• Passage shown:
In the first article, the rangatira gave completely to the Queen kāwanatanga of their land (in Māori) or all the rights and powers of sovereignty (in English).
In the second article, the Queen agreed to protect (in Māori) rangatira, hapū (chiefs and sub-tribes) and all the people of New Zealand in their tino rangatiratanga (unqualified exercise of chieftainship) over their whenua, kāinga and taonga (lands, villages and all their treasures) or (in English) the full, exclusive and undisturbed possession of their lands, estates, forests, fisheries and other properties. The rangatira also gave to the Queen the exclusive right (in Māori) of sale of such lands as they were willing to sell or (in English) of pre-emption.

• Dataset extract:
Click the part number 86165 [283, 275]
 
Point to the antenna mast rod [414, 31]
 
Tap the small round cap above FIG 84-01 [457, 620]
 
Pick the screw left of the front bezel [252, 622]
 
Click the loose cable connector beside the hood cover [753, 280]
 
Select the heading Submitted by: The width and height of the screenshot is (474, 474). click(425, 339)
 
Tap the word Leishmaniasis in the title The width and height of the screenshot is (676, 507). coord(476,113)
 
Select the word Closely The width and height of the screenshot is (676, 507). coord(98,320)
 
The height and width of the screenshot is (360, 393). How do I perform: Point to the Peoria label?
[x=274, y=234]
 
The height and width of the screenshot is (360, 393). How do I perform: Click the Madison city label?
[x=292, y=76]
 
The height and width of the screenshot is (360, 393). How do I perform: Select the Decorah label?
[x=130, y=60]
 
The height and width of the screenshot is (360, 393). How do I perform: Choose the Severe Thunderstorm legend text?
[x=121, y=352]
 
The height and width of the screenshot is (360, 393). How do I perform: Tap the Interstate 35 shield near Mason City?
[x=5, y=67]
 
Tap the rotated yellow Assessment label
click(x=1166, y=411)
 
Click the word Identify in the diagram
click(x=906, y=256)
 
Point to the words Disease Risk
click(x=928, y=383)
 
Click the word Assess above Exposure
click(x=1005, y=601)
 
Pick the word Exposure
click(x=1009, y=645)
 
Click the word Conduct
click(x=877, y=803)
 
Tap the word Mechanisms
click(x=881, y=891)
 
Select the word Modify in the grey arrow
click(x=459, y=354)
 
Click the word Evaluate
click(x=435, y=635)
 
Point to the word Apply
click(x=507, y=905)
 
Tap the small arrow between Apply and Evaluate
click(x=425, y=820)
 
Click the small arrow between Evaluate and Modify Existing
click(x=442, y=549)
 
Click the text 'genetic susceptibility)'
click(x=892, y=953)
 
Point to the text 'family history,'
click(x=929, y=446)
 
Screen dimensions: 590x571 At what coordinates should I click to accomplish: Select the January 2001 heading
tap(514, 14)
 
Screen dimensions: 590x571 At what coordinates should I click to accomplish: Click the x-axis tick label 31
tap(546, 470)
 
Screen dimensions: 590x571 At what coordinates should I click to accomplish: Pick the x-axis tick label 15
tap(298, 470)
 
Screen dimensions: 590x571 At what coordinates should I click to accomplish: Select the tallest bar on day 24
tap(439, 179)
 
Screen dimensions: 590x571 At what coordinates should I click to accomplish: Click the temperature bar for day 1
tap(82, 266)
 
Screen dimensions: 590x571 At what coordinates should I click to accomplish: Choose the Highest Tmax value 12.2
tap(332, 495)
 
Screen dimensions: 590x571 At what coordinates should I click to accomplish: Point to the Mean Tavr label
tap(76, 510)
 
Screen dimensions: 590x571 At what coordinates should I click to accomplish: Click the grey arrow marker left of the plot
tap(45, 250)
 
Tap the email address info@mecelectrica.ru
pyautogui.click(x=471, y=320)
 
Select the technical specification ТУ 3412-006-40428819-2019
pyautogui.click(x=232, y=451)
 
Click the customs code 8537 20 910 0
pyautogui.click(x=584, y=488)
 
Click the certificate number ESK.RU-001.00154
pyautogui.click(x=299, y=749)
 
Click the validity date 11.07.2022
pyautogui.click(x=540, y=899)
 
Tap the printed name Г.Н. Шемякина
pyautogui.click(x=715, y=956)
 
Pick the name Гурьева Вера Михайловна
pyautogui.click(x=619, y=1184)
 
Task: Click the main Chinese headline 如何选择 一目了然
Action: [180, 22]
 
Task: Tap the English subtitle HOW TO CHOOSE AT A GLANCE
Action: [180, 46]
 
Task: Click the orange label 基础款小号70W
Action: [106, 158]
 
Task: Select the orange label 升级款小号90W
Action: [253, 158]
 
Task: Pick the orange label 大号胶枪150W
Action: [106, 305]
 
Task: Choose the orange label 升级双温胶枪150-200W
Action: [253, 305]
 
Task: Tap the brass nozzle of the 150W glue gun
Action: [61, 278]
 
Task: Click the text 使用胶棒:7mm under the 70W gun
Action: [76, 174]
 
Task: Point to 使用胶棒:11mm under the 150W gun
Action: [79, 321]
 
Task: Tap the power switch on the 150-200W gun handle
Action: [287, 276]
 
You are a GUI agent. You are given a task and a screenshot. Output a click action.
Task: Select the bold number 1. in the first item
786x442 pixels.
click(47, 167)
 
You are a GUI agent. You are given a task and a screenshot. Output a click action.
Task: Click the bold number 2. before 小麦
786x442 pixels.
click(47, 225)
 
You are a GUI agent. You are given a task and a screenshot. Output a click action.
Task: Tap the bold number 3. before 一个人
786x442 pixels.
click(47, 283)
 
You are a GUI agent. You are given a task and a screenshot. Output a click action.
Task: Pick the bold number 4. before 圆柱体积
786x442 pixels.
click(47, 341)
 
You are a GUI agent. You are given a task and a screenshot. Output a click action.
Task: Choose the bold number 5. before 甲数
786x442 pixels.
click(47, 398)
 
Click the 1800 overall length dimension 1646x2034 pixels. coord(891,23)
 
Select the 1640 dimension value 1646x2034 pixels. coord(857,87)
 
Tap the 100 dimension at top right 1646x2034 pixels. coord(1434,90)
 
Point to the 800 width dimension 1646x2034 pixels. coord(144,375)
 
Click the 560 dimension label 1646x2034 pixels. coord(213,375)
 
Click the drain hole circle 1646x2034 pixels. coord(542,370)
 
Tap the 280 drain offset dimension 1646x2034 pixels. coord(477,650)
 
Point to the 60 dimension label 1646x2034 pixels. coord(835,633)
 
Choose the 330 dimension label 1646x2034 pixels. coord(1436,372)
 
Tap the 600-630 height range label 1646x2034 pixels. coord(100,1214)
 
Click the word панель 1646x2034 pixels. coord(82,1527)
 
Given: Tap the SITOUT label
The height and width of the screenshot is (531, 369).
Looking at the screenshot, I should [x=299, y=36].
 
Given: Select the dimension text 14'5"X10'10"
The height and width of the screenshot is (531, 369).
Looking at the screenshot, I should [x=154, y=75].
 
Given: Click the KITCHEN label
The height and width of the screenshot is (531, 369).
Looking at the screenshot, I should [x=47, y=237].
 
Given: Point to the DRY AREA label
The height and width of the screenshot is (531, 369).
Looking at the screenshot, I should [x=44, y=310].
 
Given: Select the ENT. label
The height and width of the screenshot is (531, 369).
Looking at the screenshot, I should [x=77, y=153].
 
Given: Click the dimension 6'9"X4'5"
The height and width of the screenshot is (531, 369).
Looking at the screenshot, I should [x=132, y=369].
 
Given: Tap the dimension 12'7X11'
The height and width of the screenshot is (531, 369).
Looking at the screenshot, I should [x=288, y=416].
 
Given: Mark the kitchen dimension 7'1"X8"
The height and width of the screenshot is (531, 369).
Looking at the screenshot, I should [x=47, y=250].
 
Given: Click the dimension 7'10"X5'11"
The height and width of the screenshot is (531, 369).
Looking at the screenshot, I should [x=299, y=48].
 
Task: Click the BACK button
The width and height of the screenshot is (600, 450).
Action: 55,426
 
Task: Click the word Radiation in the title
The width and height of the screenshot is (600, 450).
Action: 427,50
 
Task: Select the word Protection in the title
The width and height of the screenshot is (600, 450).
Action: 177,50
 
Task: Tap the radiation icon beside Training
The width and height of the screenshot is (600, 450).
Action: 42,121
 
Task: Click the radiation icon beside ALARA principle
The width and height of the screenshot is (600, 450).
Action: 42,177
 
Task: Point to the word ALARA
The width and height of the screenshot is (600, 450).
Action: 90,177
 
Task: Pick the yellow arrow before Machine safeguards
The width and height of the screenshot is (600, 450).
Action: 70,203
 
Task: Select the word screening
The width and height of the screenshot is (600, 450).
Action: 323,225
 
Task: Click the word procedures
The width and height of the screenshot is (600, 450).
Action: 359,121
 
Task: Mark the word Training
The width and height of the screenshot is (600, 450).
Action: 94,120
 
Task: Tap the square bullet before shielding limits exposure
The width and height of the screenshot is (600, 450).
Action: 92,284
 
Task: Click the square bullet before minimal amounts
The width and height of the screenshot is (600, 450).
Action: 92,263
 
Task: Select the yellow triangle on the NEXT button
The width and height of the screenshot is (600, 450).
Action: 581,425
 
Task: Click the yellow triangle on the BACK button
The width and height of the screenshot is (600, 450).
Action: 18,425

• Set task 1:
In the passage on the first and second articles, list every kind of property that the English version of the second article names as held in full, exclusive and undisturbed possession.
• Set task 2:
Write a continuation of the passage on the first and second articles, beginning after its final sentence.

• Exercise answer 1:
lands, estates, forests, fisheries, other properties

• Exercise answer 2:
In the third article, the Queen agreed to protect Māori and imparted to them the tikanga [(which encompasses Māori customary law and practice)] (in Māori) or rights and privileges (in English) of British subjects. 12
Even from a summary such as this, it is obvious the differences between the two versions could be expected to create problems, as they did. Having declared their rangatiratanga, or independence, from 1835 to 1839, rangatira could be expected to have understood, on the basis of the Māori version of the Treaty, that it would continue to be protected by the British Crown, while they were now allowing Queen Victoria to set up governance of some sort as well. In London and Sydney, the English version could clearly be understood to involve the cession of sovereignty.
Indeed, in May 1840, while discussions about the Treaty with various rangatira were still underway, Hobson reacted peremptorily to New Zealand Company attempts to negotiate a separate agreement with rangatira in Wellington by making two proclamations of sovereignty over the North and South Islands, by cession and assertion, respectively.13 In English and New Zealand law, it was the proclamations that mattered. A treaty only has legal force and effect if it is incorporated into law by domestic legislation.
The ambiguities in the meaning and legal effect of te Tiriti o Waitangi/the Treaty of Waitangi endure.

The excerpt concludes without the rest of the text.